Nel mondo marittimo mancano all’appello tra i 50 e i 60 mila ufficiali, il 9% del pool globale. Il dato emerge da uno studio confezionato da Drewry, secondo il quale il gap tra domanda e offerta è aumentato di ben 4 punti percentuali rispetto all’anno scorso. Si tratta del livello più alto da diciassette anni a questa parte, da quando cioé la consultancy firm ha iniziato ad analizzare il mercato del lavoro marittimo.
Drewry prevede inoltre che livelli di disavanzo simili siano pervisti per tutto il prossimo quinquennio, a causa della limitata disponibilità di marittimi.

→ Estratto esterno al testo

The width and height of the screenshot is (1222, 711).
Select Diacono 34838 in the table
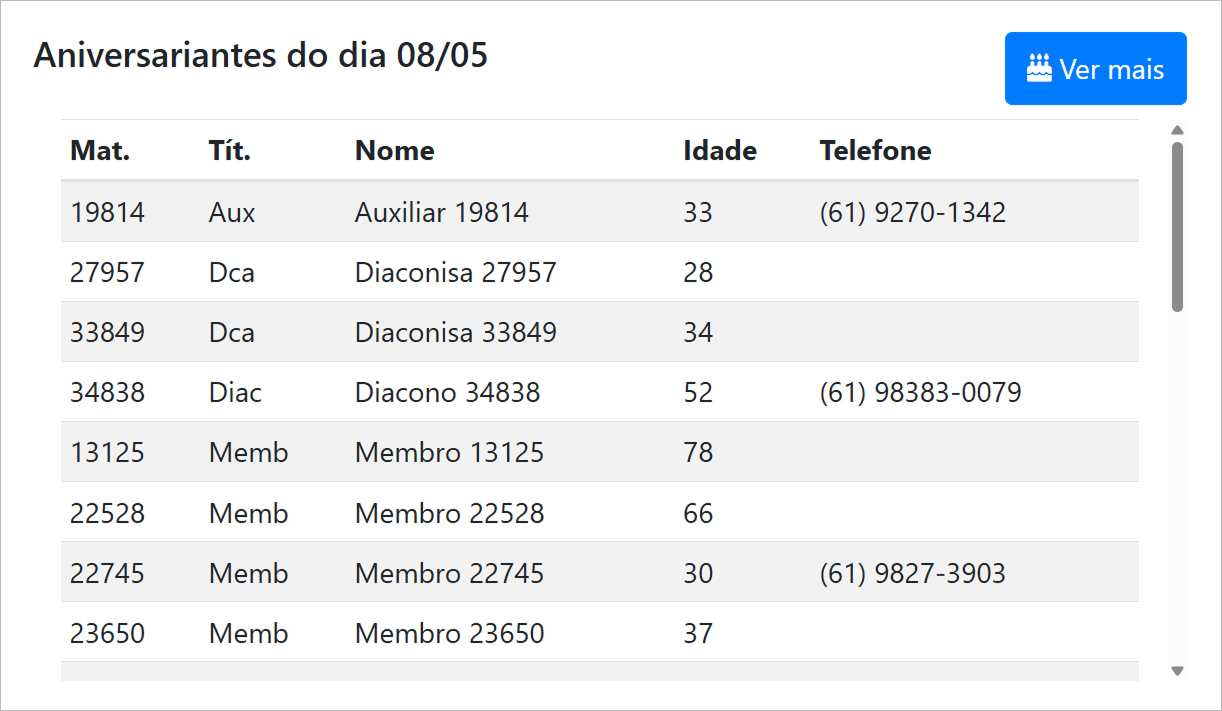[x=448, y=392]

“Sebbene questi livelli di deficit siano basati su un calcolo tutto teorico che tiene conto del numero complessivo di navi in acqua, non si può tacere come in questi anni il mercato del lavoro sia diventato alquanto selettivo, con importanti implicazioni nelle procedure di reclutamento” afferma la società di analisi, sottolineando come l’onda lunga della crisi pandemica si sia fatta sentire nel settore, con effetti negativi sull’attrattività complessiva del lavoro di mare.
Tra il 2020 e il 2022 si sono infatti moltiplicate le testimonianze di marittimi che durante il regime di restrizioni dovuto all’esplodere dell’emergenza sanitaria si sono visti costretti a rimanere a bordo delle proprie navi per periodi prolungati, ben superiori a quelli previsti dal proprio contratto. I numerosi episodi di disagio psichico e fisico segnalati durante il periodo pandemico hanno sicuramente sensibilizzato l’opinione pubblica rispetto ad un tema diventato ormai centrale per il futuro dello shipping: il welfare.

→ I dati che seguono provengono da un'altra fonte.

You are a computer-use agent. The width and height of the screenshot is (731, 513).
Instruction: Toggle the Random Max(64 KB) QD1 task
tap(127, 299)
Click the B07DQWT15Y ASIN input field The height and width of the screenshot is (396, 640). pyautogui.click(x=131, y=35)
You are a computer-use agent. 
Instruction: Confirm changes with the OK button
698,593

Il diritto alla comunicazione, a lavorare in una struttura confortevole e a vivere una vita sana da un punto di vista fisico e alimentare, hanno acquisito per i marittimi maggiore importanza dei livelli salariali.
Anche la formazione riveste un ruolo strategico: sempre più marittimi vorrebbero poter acquisire nuove competenze sull’utilizzo delle nuove tecnologie legate alla decarbonizzazione e alla digitalizzazione. E’ quanto è emerso da un sondaggio che ha coinvolto 500 marittimi impiegati in navi dry bulk, tanker e portacontainer.
L’81% dei soggetti intervistati nello studio realizzato da DNV in collaborazione con la Singapore Maritime Foundation ha dichiarato di voler effettivamente acquisire un know how specialistico sull’innovazione tecnologica e il 75% del totale ha richiesto corsi formativi sull’utilizzo di combustibili alternativi a quello tradizionale: come l’LNG o fuel sintetici.
Se da una parte cresce insomma tra i marittimi l’esigenza di un fabbisogno formativo al passo con le sfide della sostenibilità ambientale e dell’IOT, dall’altra viene affermandosi la necessità di un rafforzamento delle politiche di welfare a sostegno di una dignitosa condizione di lavoro e di vita a bordo delle navi.
La sensazione è che senza un’adeguata svolta in tal senso, il gap tra domanda e offerta rischi di aumentare ulteriormente nei prossimi anni. D’altra parte, Drewry sottolinea come ad oggi permangano altre criticità: la guerra in Ucraina, ad esempio, potrebbe limitare ulteriormente l’approvigionamento di nuova forza lavoro, soprattutto di quella russa e ucraina. Al contempo, la crescita continua della flotta navale potrebbe chiaramente contribuire ad allargare ulteriormente la forbice.
“I datori di lavoro stanno cercando fonti di approvvigionamento alternative per colmare il divario e anche i salari hanno iniziato a mostrare una maggiore volatilità “, ha affermato il capo della ricerca sul personale di Drewry, Rhett Harris. “In settori come quello delle navi portacontainer e delle navi di rifornimento offshore i livelli salariali hanno già fatto registrare un deciso incremento ma prevediamo un’accelerazione dei costi salariali anche per altri tipi di navi”.